-- How to complete this task --
Could you copy every line of the data that contains "landscapermagazine"?

-- Stored data entries --

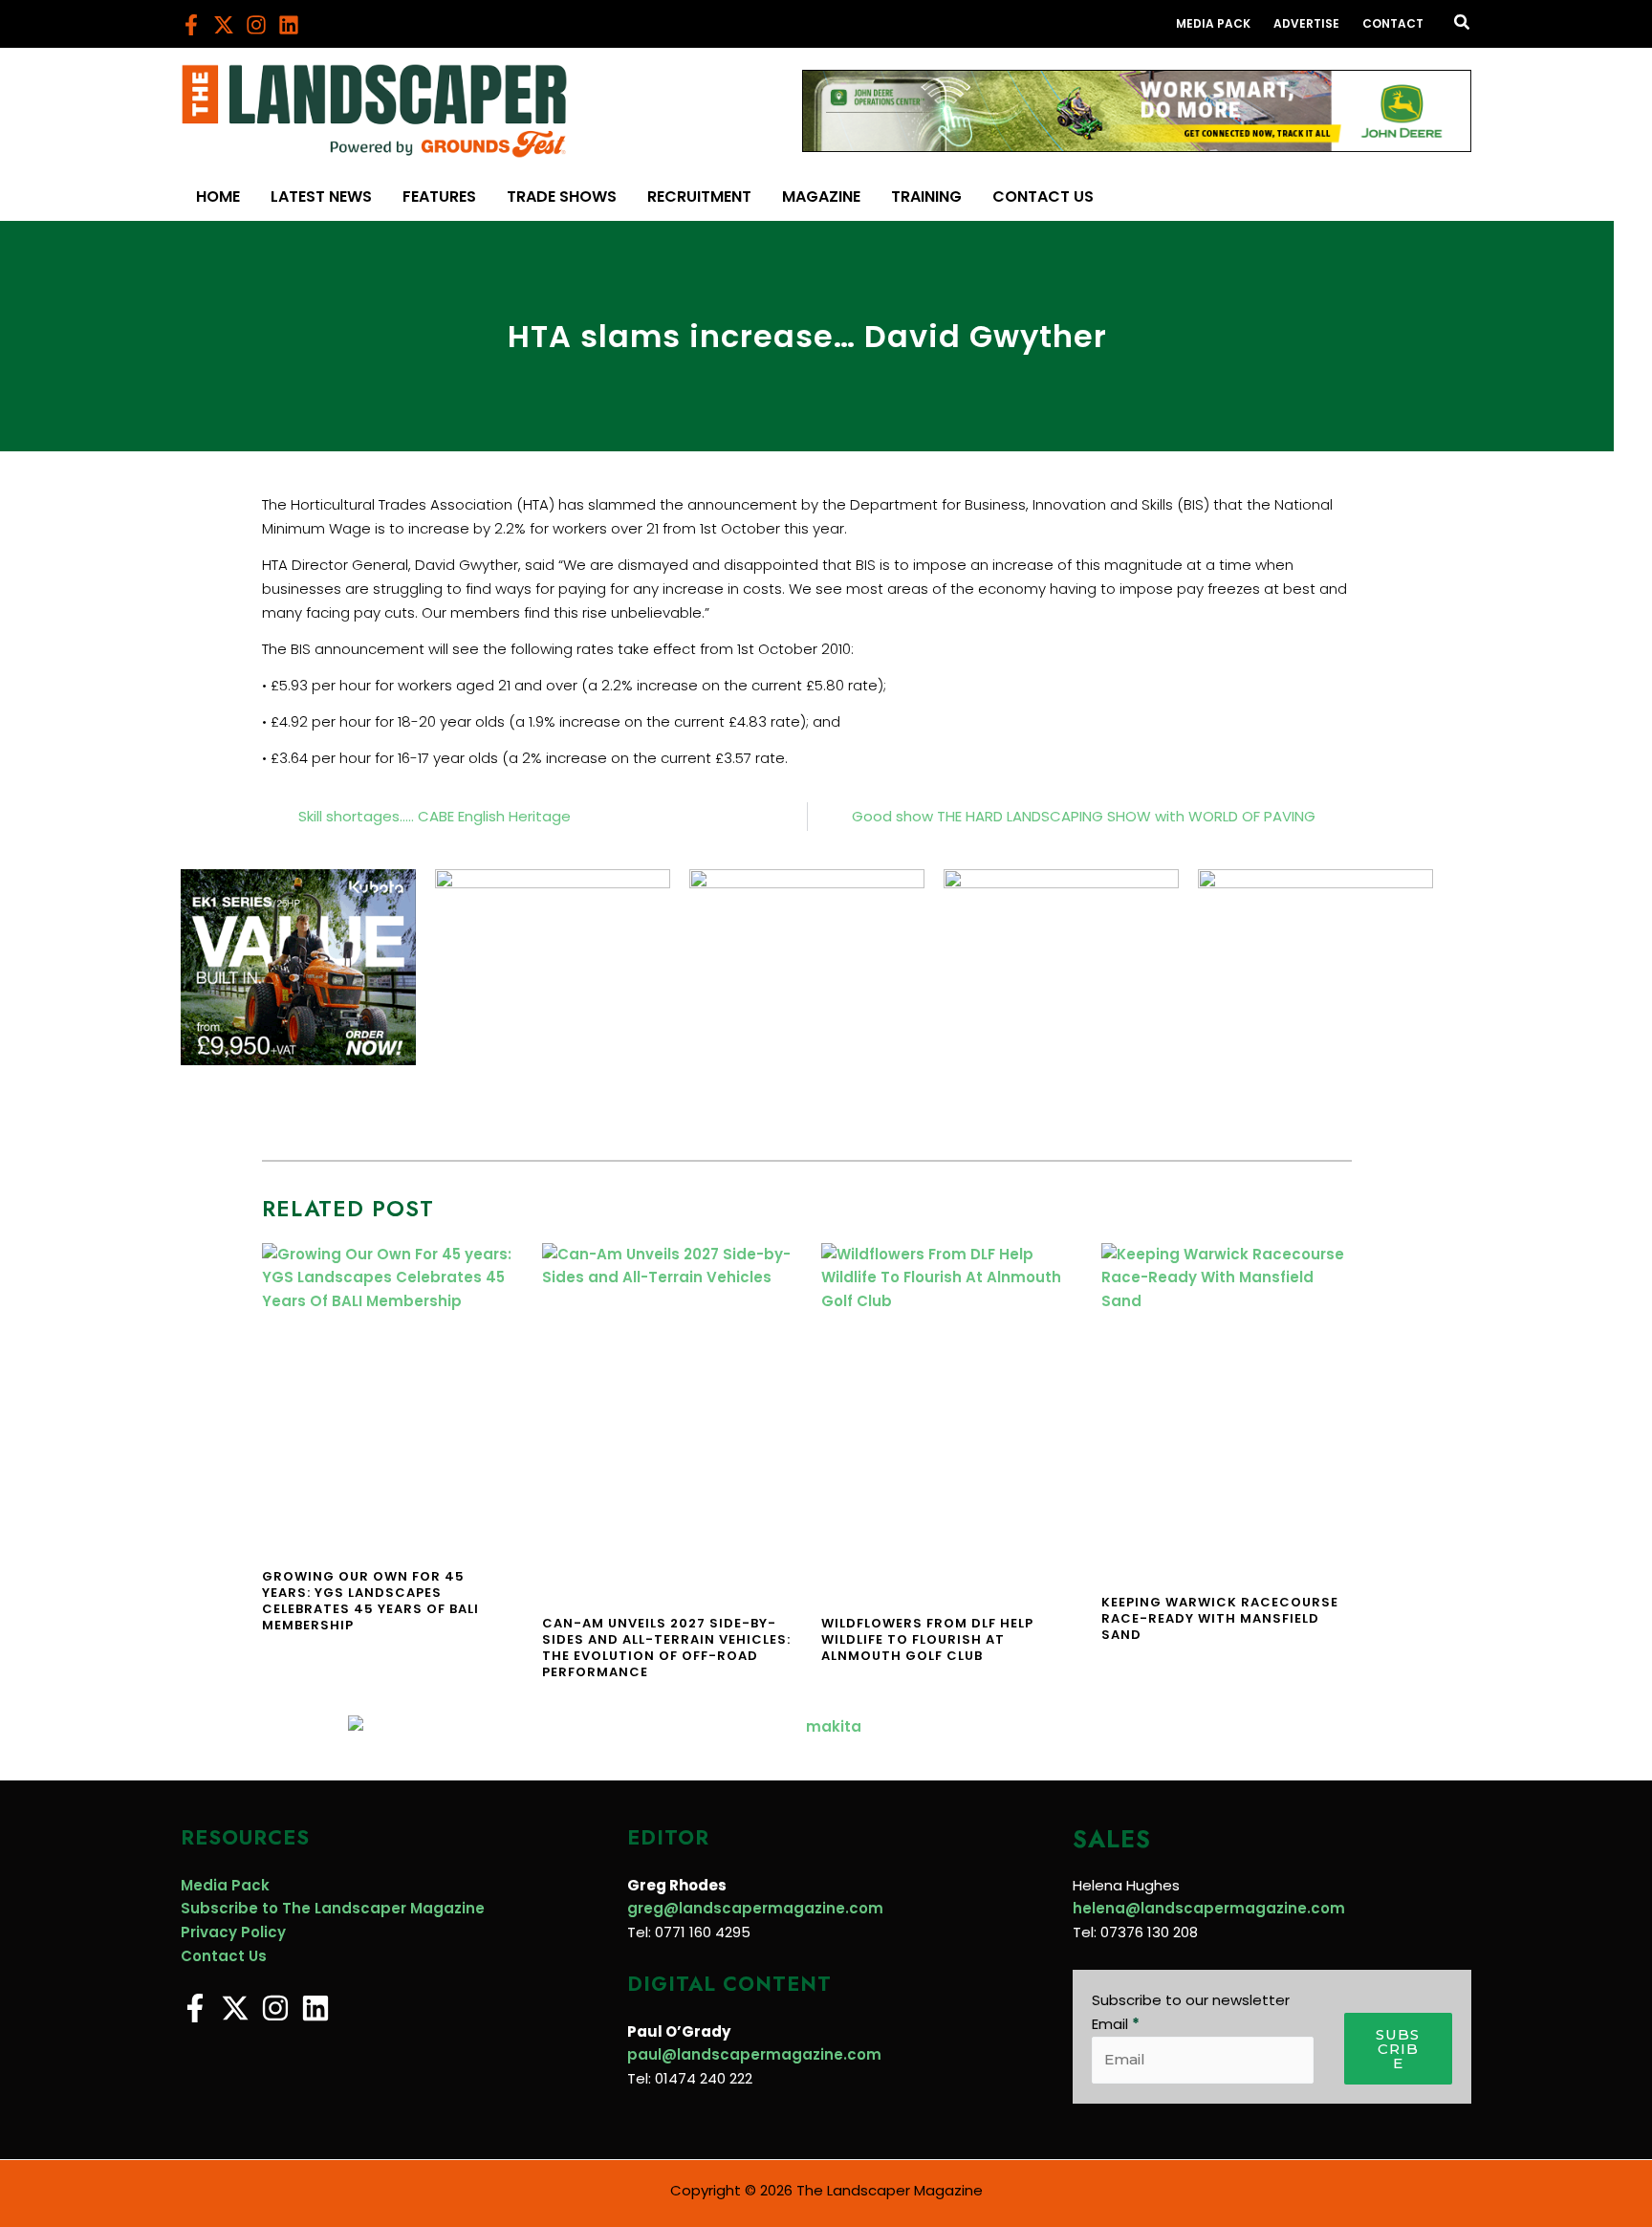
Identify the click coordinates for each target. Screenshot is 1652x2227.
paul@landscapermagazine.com (754, 2054)
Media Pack (225, 1885)
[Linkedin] (288, 24)
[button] (1462, 24)
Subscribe (1398, 2048)
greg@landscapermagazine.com (755, 1908)
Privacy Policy (233, 1932)
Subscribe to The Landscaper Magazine (333, 1908)
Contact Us (224, 1956)
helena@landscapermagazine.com (1209, 1908)
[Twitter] (223, 24)
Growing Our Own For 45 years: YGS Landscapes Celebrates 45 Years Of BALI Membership (370, 1600)
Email (1116, 2024)
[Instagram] (256, 24)
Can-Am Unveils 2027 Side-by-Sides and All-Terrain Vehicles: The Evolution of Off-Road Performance (666, 1647)
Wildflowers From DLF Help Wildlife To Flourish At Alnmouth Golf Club (927, 1639)
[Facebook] (191, 24)
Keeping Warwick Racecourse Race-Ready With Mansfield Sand (1219, 1618)
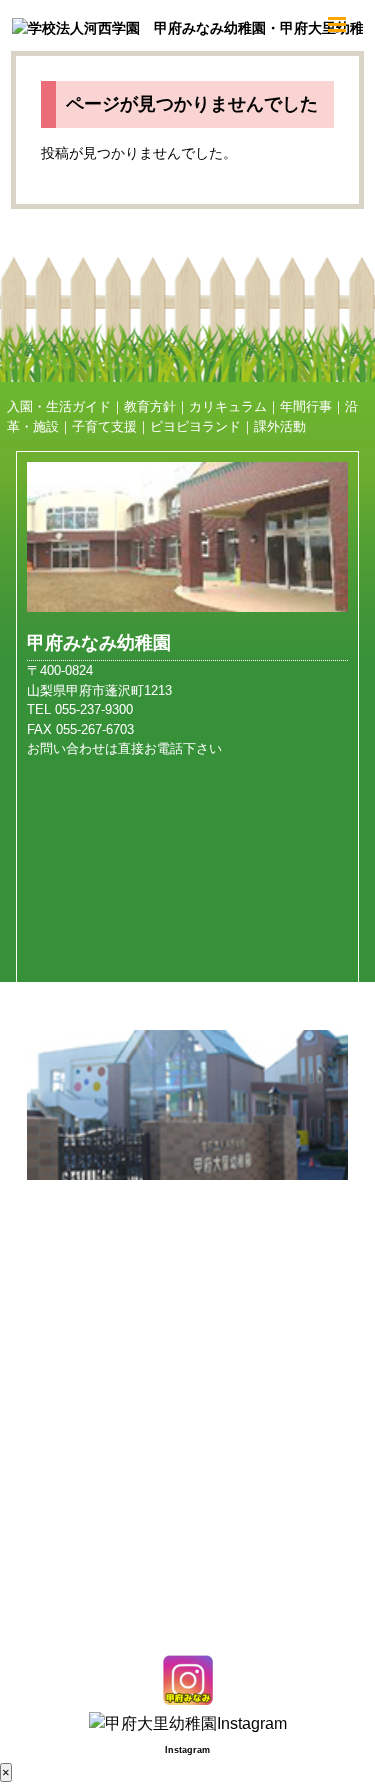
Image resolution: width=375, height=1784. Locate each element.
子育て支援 (104, 426)
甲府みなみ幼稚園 (99, 643)
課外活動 (280, 426)
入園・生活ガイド (59, 406)
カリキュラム (228, 406)
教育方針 (150, 406)
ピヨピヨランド (195, 426)
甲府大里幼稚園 (90, 1211)
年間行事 (306, 406)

-- Exercise solution --
paul@landscapermagazine.com (754, 2054)
greg@landscapermagazine.com (755, 1908)
helena@landscapermagazine.com (1209, 1908)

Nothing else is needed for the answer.